_Testo selezionato_.
##############################
# Milan: può arrivare Campos. Leo e Maldini a rischio.



## admin (14 Maggio 2019)

Come riportato da Mediaset, che conferma le news precedenti, senza Champions la posizione di Leonardo e Maldini sarebbe a rischio. Al loro posto potrebbe arrivare Campos dal Lille, per ridisegnare il nuovo Milan insieme a Gazidis.


----------



## admin (14 Maggio 2019)

Admin ha scritto:


> Come riportato da Mediaset, che conferma le news precedenti, senza Champions la posizione di Leonardo e Maldini sarebbe a rischio. Al loro posto potrebbe arrivare Campos dal Lille, per ridisegnare il nuovo Milan insieme a Gazidis.



.


----------



## Prealpi (14 Maggio 2019)

Ma questo cosiddetto genio della finanza non può dedicarsi all'aumento del fatturato e lasci perdere le cose di campo di cui sta dimostrando di non capirci nulla


----------



## Aron (14 Maggio 2019)

Prealpi ha scritto:


> Ma questo cosiddetto genio della finanza non può dedicarsi all'aumento del fatturato e lasci perdere le cose di campo di cui sta dimostrando di non capirci nulla



Un nuovo AD alla parte sportiva è l'unica possibilità per evitare i danni di Gazidis.


----------



## vegitto4 (14 Maggio 2019)

Io spero che restino Leo e Paolo ovviamente, ma se proprio si dovesse cambiare magari Campos, direttore sportivo eccezionale... Ma credo e spero cmq che Leo resti


----------



## goleador 70 (14 Maggio 2019)
##############################
_Estratto dei dati_.
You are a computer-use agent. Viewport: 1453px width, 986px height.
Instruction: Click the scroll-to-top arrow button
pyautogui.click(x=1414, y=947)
##############################
_Istruzioni del compito_. Nella discussione sul Milan, da quale squadra potrebbe arrivare Campos?

_Risposta al compito_. Campos potrebbe arrivare dal Lille.